I want to start this post off saying that this is me, flashing back, 7 months. Yes, it’s been over 7 months since I last wrote and that upsets me terribly. I think about it everyday, but it’s just been a struggle to keep up with how busy life has really become.
Just about 25 weeks ago, Christmas morning, my husband Russell and I woke up in a hotel room, about 5 minutes away from where our parents live. We were in a hotel because at the time, the Family that we were house-sitting for, were home for the holidays, so we were somewhat “homeless.” Our wonderful friends and their 1 Year old had taken us into their home for 3 weeks, but we wanted to be able to give them their space and get ours, on Christmas morning.
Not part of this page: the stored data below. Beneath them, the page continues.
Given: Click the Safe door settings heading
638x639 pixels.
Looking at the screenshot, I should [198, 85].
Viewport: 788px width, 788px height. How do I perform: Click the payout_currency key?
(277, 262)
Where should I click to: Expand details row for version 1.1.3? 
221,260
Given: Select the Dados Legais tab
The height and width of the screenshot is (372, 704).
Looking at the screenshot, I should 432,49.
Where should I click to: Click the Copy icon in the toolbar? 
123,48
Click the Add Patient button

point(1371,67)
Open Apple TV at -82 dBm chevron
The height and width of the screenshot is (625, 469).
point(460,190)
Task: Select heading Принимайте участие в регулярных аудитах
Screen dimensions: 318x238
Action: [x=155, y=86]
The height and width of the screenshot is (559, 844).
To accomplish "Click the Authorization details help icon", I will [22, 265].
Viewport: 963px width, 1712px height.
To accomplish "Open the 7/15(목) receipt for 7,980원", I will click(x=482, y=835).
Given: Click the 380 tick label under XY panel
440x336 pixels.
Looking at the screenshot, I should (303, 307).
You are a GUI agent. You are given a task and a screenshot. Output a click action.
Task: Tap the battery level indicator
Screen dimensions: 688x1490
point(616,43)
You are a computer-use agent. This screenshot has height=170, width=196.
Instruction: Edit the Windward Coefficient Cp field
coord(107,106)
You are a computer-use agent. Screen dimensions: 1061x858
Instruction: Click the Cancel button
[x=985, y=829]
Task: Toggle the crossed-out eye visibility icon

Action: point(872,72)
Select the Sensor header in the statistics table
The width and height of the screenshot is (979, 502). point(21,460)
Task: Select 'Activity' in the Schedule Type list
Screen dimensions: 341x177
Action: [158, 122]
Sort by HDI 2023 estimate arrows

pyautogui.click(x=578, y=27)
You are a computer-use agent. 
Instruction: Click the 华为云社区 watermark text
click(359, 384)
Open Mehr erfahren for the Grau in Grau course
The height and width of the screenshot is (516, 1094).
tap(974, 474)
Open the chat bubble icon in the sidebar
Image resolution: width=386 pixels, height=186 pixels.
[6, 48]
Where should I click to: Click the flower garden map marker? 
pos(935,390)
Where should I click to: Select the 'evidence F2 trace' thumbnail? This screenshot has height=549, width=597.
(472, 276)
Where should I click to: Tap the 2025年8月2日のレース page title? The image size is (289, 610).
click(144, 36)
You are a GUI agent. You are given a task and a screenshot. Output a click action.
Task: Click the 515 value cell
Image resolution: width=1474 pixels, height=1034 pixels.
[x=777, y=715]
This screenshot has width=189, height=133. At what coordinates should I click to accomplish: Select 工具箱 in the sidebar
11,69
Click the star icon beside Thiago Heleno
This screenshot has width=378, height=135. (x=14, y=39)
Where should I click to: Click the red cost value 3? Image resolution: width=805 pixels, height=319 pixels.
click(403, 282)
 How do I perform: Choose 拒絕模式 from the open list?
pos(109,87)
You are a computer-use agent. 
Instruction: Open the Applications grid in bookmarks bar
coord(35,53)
And neither of us wanted to stay at each other parents house- so no need for an argument there.
So that morning, in that hotel room, I took out one of the pregnancy tests I had packed. Yup, we were trying and had been for just a couple of months at that point. I said, “should I take it?” Knowing it was probably a tad to early to take the test (being only about 9 days past ovulation), I thought how cool would this be as a Christmas morning surprise, for just us to know about? It would be our little secret. Took the test and it told us a quick NO. I was disappointed but kept telling myself it’s early to test, we’ll try again in a few days. So we had ourselves a very Merry Christmas, just the 2 of us.
3 days later…it was a Saturday morning and we were back out our friends home. They had left the day prior to head to down to Florida for a week so we had the place to ourselves. It was a beautiful Saturday morning (for December). I said to Russell again, “well, should I?” That was a question we had become familiar with over the past few months. And he said, “sure, why not,” as usual. At this point I was 12 days past ovulation. There should be a pretty high chance that the test results would accurate by this point. I mean, I felt pretty educated about all of that ovulation stuff and testing times, from all of the endless reading I had been doing over the past year!
So I took that test and waited a few minutes. I was about to toss the test until I realized, or I thought, there was something appearing as a second line. So I held it up to the light and there it was. That second line was forming. I stepped out into the hall and called for Russell. I said, “look, there’s a line. I think that’s a line. That’s a line, right?” He took it, stared at it for what felt like 5 minutes, but it was probably only 10 seconds. He held it up to the light and looked at me and agreed that yes that was indeed a second line.
We were pregnant!!!
Wow- it’s almost like, what now? What do we do? We just hugged each other and gave each other a big kiss. It’s a moment that you will never forget. That moment when a tiny stick tells you that you are growing a human being inside of you. How is that even possible? How am and I going to do this? We are going to have a little “us.” How cool is that?? Russ and I were on top of the moon (and we still are) and that’s when we decided, well, time to look for our first home to buy. Another exciting chapter of these past 7 months!